Lieve
Robby,
dit is dan de brief die ik je beloofd had.
Voor de kadootjes heb ik korte gedichtjes bedacht, die te maken hebben met wat
jullie zelf geven. Jouw versje gaat natuurlijk over ontbijtmessen, maar de anderen
heb ik zomaar wat toebedeeld: Anja moet maar beginnen, vind ik, en het gedichtje
voor Ivonne moet het makkelijkst zijn. Anja en jij kunnen jullie versje wel snel
uit je hoofd leren, denk ik, en dan moeten jullie I&I maar helpen. Nou, daar
gaan we dan:
Anja:
Het eerste kadootje valt vast in de smaak,
want als je het hebt, dan gebruik je het vaak.
Want 's morgens en 's middags dan eten wij brood en
dit ding is geschikt om de boter te vloten. |
Anja
moet het woordje 'en' in de derde regel meteen na 'brood' zeggen,
anders rijmt de boel niet.
Ivonne:
Hier is een kadootje voor jullie van mij
om taart mee te maken, want dat lusten wij!

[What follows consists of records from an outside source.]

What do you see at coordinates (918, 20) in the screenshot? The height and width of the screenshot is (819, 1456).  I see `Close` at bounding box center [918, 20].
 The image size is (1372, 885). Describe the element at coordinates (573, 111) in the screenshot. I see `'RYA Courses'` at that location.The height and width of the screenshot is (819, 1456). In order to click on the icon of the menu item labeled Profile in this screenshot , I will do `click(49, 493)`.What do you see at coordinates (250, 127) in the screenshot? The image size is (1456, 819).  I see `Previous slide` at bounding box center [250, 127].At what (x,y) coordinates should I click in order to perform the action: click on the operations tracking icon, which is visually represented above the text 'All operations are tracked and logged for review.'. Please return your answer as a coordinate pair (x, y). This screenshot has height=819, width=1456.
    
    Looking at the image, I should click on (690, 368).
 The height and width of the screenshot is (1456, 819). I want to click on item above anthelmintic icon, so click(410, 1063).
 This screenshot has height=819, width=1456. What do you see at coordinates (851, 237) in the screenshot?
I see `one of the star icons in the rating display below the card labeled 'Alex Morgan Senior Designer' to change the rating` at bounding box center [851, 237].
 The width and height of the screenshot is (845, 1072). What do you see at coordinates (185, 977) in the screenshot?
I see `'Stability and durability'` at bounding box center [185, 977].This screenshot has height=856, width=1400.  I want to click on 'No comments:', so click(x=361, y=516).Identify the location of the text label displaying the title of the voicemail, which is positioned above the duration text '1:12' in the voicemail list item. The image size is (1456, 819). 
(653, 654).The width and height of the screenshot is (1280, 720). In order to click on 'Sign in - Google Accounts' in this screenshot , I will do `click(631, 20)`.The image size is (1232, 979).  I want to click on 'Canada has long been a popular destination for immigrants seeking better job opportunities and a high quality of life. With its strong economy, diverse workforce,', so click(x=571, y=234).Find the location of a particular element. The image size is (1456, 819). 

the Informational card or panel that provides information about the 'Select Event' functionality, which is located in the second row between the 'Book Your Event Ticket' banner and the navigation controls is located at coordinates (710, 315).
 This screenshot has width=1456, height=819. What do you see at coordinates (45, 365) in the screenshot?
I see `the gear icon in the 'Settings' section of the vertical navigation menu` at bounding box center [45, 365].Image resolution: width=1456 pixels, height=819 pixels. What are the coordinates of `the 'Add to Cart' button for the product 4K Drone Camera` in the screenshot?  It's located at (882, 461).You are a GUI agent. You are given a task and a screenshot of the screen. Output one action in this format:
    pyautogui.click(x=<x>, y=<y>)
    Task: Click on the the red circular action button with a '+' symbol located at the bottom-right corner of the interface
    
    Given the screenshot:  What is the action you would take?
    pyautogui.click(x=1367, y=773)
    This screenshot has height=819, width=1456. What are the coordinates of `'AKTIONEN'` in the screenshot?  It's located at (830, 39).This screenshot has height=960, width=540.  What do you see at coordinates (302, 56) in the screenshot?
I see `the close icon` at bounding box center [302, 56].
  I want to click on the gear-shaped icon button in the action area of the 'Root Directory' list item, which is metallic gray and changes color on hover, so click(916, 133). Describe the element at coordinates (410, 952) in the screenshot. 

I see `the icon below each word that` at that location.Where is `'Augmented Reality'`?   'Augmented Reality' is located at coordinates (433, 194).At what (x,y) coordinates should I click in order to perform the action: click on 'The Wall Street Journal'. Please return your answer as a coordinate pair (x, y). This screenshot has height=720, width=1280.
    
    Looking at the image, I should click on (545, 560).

Probeer er nu niet papa's hoofd mee te mollen;
je moet het gebruiken om deeg mee te rollen. |
'Mollen'
betekent kapotslaan. In moppen staan vrouwen wel eens achter
de deur met een deegrol klaar om hun man op zijn donder te geven
als die 's nachts dronken thuis komt.
Ingrid:
Wat hier in zit, kan mama ook goed gebruiken,
als zij 't in de keuken weer lekker laat ruiken.
Ze maakt er gebak heel erg mooi mee van buiten,
want dit apparaat is om slagroom te spuiten. |
Ingrid
moet in de tweede regel niet 'zij ut' zeggen, maar net doen alsof
er 'zijt' staat; anders loopt het niet.
Robby:
Het laatste kadootje dat wij jullie geven,
daaraan kun je 's morgens veel vreugde beleven.
Als wij dan ontbijten, kan dat met z'n zessen
en dit doet dan dienst om 't ontbijt mee te messen. |
Jij
moet ook gewoon 'omt' zeggen in de laatste regel.
Als jullie nog iets niet snappen of als het niet wil lukken, moeten jullie
maar naar tante Lia gaan. En anders wachten jullie maar tot ik zaterdag of
zondag bij jullie kom.
Dan sturen we papa en mama gewoon weg (ze moeten maar op visite gaan bij tante
Louise of zo), want bij het liedje dat ik verzonnen heb, gaan we wat maken.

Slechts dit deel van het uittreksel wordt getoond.